There is such a taboo of criticizing those within the Irish dance world, especially small businesses, even when the experience with these businesses is not positive. The fear is that it’s somebody’s livelihood (or side gig) and if you leave anything that’s less than a glowing review, you’re destroying how they make their living. I think this fear should be discarded, because as long as you’re telling the facts about your experience, I would certainly want to know if that business was bad at answering emails, rude, or didn’t send things on time, and this goes double for teachers. It’s a business — they’re serving consumers, and we shouldn’t have to live in fear of people that WE are giving money to. Some may disagree. But especially here, when the product is not just a shoddily-made dress but reinforcing disordered eating and body image in children, there absolutely needs to be push-back.
Brushing off legitimate criticism as “negativity” is cowardly. Deleting comments and blocking dancers and their parents because they want you to change your approach is cowardly. People challenging your mindset is not bullying or being a hater. If you can’t defend your words, don’t say them in the first place.


So what’s the alternative?
Balance. Balance is vague and doesn’t follow a specific formula. Balance doesn’t have anything to market and it’s not going to make you into the perfect dancer. You can’t find balance in one specific diet or grab it from one section in the grocery store.

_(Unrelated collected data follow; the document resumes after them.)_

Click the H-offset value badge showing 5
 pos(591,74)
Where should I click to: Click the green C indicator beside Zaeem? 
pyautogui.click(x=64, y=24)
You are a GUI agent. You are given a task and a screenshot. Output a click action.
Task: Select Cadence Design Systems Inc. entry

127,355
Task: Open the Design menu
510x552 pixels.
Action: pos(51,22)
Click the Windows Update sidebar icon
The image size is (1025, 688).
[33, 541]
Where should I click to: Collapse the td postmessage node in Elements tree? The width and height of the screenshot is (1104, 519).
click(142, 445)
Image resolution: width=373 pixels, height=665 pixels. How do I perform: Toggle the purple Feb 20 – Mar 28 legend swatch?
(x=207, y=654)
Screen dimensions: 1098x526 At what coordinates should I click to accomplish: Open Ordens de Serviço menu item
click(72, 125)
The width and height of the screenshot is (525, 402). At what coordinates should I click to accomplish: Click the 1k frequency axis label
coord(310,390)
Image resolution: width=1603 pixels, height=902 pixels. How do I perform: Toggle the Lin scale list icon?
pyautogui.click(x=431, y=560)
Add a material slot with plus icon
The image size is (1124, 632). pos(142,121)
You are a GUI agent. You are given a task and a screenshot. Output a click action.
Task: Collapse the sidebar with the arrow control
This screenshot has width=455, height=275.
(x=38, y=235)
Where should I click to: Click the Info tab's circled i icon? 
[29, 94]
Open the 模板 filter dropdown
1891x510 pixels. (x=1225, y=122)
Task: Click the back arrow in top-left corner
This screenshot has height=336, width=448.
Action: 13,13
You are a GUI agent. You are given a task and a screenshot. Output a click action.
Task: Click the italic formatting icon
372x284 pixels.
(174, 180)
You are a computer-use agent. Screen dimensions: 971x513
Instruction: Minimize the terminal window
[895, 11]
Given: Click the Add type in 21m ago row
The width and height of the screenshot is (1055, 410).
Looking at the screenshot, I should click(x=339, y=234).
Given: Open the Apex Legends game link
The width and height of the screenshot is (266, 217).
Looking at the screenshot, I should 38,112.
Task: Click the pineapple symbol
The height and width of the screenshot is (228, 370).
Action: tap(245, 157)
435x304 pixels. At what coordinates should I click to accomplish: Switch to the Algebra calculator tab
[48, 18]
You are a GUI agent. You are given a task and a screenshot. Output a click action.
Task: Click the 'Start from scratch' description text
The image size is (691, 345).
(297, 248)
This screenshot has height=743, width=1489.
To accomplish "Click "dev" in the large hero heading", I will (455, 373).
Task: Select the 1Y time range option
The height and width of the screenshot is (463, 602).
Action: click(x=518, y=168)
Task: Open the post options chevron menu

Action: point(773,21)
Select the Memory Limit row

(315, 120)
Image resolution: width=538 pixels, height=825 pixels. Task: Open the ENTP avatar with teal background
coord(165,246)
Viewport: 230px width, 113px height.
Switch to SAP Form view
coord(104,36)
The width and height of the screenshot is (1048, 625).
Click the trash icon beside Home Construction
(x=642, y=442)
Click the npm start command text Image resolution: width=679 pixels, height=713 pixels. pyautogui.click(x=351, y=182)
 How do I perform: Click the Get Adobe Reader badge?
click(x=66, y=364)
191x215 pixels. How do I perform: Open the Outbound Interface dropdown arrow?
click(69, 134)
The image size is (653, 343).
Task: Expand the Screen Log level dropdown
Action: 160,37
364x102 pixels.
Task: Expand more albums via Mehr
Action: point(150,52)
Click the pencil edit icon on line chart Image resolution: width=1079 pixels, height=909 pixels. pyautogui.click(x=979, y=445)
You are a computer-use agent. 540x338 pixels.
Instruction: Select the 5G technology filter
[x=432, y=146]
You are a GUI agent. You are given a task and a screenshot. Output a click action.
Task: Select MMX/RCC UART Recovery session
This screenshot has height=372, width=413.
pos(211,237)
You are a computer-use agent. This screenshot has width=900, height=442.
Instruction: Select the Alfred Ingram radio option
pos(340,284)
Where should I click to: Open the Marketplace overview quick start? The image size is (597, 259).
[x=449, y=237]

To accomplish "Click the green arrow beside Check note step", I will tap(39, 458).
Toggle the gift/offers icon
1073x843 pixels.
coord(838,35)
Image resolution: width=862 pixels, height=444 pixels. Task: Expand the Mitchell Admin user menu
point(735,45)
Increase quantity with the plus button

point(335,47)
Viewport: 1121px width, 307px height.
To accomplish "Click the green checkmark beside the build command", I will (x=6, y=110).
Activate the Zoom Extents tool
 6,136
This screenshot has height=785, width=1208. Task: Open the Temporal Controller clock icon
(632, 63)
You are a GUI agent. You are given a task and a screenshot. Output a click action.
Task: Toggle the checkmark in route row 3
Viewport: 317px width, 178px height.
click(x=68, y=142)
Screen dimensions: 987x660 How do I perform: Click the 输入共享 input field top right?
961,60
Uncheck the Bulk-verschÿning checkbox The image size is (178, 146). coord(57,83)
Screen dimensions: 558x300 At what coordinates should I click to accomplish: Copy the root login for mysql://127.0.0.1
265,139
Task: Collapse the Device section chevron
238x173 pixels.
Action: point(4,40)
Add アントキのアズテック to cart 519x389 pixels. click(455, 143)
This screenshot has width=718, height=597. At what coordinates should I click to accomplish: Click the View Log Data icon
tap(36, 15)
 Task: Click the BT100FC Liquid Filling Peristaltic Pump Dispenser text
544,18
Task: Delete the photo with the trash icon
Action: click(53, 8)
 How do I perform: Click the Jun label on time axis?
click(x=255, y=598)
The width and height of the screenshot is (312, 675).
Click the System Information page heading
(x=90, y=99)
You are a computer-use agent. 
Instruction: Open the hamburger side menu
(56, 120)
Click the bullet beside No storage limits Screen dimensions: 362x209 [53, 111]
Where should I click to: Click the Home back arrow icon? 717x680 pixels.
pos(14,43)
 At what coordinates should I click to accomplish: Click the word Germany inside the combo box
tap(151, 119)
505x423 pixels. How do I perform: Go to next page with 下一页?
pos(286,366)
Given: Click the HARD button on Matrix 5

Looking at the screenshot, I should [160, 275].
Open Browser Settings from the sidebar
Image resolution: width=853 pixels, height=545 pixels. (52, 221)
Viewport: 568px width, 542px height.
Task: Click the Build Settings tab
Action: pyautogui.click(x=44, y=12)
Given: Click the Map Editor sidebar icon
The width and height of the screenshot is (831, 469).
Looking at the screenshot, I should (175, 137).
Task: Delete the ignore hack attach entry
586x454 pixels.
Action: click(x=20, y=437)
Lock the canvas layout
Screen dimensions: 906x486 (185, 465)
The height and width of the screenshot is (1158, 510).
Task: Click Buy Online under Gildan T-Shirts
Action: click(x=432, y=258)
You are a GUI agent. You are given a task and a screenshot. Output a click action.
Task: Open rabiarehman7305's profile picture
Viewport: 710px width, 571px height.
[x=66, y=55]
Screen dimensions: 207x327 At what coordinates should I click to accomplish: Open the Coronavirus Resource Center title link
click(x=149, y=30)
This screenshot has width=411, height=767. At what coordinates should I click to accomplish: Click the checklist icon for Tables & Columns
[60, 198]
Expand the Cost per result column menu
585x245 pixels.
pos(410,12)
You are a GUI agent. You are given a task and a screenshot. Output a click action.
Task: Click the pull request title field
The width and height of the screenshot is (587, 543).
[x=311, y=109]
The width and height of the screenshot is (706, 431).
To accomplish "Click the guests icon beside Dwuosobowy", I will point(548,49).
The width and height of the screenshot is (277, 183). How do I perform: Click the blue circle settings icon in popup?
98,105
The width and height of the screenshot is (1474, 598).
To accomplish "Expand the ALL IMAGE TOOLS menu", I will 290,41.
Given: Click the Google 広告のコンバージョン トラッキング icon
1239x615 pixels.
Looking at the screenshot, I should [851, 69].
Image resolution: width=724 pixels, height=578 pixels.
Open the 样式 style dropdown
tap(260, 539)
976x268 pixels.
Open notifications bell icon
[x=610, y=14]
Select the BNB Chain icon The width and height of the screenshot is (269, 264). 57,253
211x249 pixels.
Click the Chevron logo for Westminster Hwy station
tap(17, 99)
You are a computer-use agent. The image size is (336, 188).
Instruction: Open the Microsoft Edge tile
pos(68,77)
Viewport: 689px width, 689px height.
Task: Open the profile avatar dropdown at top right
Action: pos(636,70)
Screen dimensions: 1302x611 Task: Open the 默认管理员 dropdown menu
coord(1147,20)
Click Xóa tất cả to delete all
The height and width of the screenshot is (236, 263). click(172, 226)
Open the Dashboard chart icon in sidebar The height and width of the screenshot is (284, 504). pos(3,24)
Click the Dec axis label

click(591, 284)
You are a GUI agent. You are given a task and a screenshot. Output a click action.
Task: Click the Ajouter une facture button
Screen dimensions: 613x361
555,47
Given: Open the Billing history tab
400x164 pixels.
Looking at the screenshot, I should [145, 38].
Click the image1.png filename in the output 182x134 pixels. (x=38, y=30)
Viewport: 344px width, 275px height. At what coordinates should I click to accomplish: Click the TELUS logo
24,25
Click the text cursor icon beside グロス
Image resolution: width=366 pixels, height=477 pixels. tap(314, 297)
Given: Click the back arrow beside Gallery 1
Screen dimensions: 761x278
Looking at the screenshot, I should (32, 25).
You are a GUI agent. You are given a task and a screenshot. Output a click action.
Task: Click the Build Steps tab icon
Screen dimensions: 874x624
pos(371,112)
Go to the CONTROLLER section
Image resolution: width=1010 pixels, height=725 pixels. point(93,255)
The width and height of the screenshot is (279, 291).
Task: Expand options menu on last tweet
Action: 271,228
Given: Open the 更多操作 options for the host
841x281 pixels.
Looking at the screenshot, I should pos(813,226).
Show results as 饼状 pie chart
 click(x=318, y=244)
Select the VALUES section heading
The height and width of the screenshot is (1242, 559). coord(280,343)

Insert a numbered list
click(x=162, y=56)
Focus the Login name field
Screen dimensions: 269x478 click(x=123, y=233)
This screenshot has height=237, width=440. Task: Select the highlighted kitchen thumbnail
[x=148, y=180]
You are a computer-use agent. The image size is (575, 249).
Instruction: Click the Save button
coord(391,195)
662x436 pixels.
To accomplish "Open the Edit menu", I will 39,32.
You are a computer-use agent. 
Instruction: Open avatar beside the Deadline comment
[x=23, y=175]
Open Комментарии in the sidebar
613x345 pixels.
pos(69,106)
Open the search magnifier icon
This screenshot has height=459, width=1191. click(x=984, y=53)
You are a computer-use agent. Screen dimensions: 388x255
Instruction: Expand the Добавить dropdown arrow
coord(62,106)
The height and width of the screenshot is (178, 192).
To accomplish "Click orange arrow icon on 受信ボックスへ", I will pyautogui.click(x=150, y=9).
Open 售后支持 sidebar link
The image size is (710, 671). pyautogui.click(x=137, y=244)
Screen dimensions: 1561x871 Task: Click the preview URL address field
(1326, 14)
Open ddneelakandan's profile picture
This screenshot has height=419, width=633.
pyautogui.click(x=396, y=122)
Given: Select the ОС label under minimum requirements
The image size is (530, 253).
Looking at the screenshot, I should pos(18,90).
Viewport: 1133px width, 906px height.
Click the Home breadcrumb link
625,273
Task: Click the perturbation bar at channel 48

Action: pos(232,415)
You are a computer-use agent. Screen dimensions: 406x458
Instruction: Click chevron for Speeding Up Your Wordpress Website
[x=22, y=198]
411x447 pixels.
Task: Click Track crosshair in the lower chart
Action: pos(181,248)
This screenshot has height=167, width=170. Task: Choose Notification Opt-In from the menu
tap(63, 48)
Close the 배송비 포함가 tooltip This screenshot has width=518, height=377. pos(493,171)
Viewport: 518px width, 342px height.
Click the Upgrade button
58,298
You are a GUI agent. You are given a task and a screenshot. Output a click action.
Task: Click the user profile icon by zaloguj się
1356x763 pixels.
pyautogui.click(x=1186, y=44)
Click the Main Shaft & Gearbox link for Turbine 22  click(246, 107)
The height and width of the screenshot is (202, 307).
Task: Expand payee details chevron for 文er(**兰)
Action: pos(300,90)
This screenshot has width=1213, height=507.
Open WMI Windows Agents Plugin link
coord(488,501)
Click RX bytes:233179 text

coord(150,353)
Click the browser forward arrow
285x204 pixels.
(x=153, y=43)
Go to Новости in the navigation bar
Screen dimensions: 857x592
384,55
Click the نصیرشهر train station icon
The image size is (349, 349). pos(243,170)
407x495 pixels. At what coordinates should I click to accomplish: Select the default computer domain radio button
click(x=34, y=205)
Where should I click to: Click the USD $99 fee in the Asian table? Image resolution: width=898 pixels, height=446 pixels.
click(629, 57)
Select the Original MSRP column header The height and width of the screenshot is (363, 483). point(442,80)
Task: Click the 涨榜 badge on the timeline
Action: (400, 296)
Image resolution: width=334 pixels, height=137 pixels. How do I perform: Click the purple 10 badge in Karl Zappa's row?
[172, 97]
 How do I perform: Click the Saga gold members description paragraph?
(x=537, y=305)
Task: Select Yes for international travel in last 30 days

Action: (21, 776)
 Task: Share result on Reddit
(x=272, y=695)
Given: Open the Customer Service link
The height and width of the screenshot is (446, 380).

Balance isn’t nearly as easy to wrap your head around as the dichotomy of black and white, good and bad.
Balance makes room for the family wedding or funeral instead of forging ahead and going to one dance class instead. Balance says sure, eat some kale, but you can also have the slice of pizza. Balance says taking a break does not make you a bad person. Balance says sometimes dance isn’t the most important thing in your life, and that’s okay. You can have all these things — in balance.
So I’m challenging Lauren to turn her initial message on its head:
- Instead of using guilt and pressure as a primary motivator, why not position Irish dance as a healthy way to cope with the stress and troubles of dancers in a COVID-impacted world?
- Instead of pushing for maximum competitive effort for majors that may not even take place this year, why not recommend that dancers take this time to have fun and rediscover why it is they dance?
- Instead of making practice an immovable obligation, why not encourage doing Irish dance just for the love of it?
- Instead of treating dancers as if that’s all they are, why not treat dancers like whole people with feelings, obligations and worries outside of dance?
More than ever, Irish dancers need the support, love and encouragement of their community to get through this era, which will likely shape them for the rest of their lives. There’s enough pressure on them right now. Their teachers, leaders and role models need to reassure them that they’re doing the best they can instead of telling them they’re not enough. Instead of shame and guilt, instill confidence and resilience. Those are skills that will carry long after the wigs and shoes have gone back into the closet.